**Excerpted passage:**
((
Most contract holders sell their interest ahead of contract expiration (in this case, April 21st) because they have no intention or capability to accept physical delivery of crude. Roughly 99% of transactions are of this type, and only 1% are physically settled. Cushing, Oklahoma, is the delivery point. The EIA reports that crude oil in storage at Cushing has risen from 35,501 thousand barrels during the week ended January 3, 2020, to 59,741 thousand barrels during the week ended April 17, 2020, an increase of 23,419 thousand barrels. This is the highest level of inventory at Cushing since November 2017. The amount of oil storage at Cushing is approximately 90 mmbbls, but the remaining capacity is at a premium, and some market participants fear that readily available storage will be full in the coming month. Some surplus crude will be stored in May and June in the National Strategic Petroleum Reserve (SPR).The U.S. government has announced that it plans to take advantage of low prices and support the oil industry by purchasing up to 11.3 mmbbls of sweet crude and up to 18.7 mmbbls of sour crude for the SPR. This is not necessarily domestic crude. The delivery date is between May 1, and June 30. Current SPR stocks are 634.987 mmbbls. WTI futures for May contracts opened on Monday, April 20 at $17.73/b and closed at -$37.63/b, a mind-expanding drop of $55.36/b in a single day. Prices had dipped as low as $40.32/b that day. On Tuesday, April 21, WTI May opened at -$14/b, and closed out at $10.01/b. June contracts opened at $21.32 that day.
))
**Problems to solve:**
**1)** In the crude oil futures passage, what is the delivery point?
**2)** Extend the passage on the April 2020 WTI crude oil price collapse, picking up after its last sentence.

**Supplied entries:**
((
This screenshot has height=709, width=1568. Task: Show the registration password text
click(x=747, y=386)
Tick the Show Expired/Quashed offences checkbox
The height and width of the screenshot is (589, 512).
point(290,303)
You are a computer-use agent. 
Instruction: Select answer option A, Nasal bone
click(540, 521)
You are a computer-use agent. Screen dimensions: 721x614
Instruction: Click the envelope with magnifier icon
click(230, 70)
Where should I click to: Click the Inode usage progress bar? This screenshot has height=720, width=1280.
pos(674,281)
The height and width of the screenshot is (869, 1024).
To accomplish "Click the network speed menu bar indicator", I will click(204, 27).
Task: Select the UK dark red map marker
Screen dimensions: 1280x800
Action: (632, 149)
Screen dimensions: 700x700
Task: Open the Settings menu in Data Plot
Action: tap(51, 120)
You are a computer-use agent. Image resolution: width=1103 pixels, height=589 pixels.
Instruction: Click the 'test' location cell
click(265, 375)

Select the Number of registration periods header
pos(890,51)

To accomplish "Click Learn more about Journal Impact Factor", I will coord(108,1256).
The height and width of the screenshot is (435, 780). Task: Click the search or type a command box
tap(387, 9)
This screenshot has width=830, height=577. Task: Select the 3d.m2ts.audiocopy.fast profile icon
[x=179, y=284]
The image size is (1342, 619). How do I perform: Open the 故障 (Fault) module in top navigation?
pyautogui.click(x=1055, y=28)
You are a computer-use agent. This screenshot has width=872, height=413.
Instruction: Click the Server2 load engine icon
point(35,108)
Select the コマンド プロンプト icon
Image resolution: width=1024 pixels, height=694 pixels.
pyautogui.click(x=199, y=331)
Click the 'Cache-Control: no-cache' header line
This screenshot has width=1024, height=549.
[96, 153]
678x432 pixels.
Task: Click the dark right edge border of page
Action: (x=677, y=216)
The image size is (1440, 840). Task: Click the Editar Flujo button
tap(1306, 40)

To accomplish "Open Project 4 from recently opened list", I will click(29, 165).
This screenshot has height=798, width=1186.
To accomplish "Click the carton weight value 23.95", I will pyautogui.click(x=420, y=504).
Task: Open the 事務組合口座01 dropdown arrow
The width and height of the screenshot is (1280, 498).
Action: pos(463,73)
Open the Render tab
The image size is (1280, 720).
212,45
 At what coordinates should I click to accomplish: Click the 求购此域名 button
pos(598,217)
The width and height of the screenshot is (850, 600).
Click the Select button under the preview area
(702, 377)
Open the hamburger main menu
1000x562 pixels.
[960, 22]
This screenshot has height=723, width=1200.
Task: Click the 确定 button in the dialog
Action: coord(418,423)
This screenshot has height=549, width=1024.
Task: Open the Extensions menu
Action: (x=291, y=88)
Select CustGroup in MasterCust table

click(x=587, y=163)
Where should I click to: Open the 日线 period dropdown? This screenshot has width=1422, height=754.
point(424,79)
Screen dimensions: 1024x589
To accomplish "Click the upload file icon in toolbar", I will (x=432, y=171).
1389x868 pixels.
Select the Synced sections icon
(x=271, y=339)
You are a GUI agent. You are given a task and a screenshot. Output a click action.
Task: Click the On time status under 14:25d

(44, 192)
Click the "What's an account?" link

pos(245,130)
))
**Set of answers:**
**1)** Cushing, Oklahoma.

**2)**
The COVID-19 pandemic has not been contained. Global cases have risen to 2,729,274, with 191,614 deaths attributed to the virus. The U.S. remains the center of the pandemic. U.S. cases have climbed to 869,172, with a death toll of 49,963. The White House guidelines for “Opening up America Again” include a “robust testing program in place for at-risk healthcare workers” at hospitals. The guidelines call for a two-week downward trajectory in symptoms and cases. Many states believe that they will be able to meet these criteria, though some of the hardest hit already acknowledge that they are not yet there.

WTI crude futures prices (June forward month contracts) dipped to a low of $6.50/b on Tuesday and remained weak on Wednesday upon news of another massive addition to U.S. oil inventories. Prices then revived somewhat when U.S. President Trump announced that he had given order to the U.S. Navy to “Shoot Down and Destroy” Iranian gunboats if they harassed U.S. ships. WTI opened at $16.78/b Friday morning. In a balanced market, this type of geopolitical risk would no doubt have caused a price spike. But in today’s overflowing market, the week is heading for a finish in the red.

Oil storage capability remains at the forefront of oil industry requirements. Reducing oil production is not a simple matter, so production has been declining at a slow pace when compared to the massive amount of demand destruction. The American Petroleum Institute (API) released information on Tuesday showing yet another huge crude inventory build, amounting to 13.2 mmbbls. The API also reported a build of 3.4 mmbbls of gasoline and 7.6 mmbbls of diesel. The API’s net inventory build was a massive 24.2 mmbbls. Market analysts had predicted across-the-board inventory additions similar to the API’s, and even closer to EIA’s, with a total addition to inventories of 22.3 mmbbls.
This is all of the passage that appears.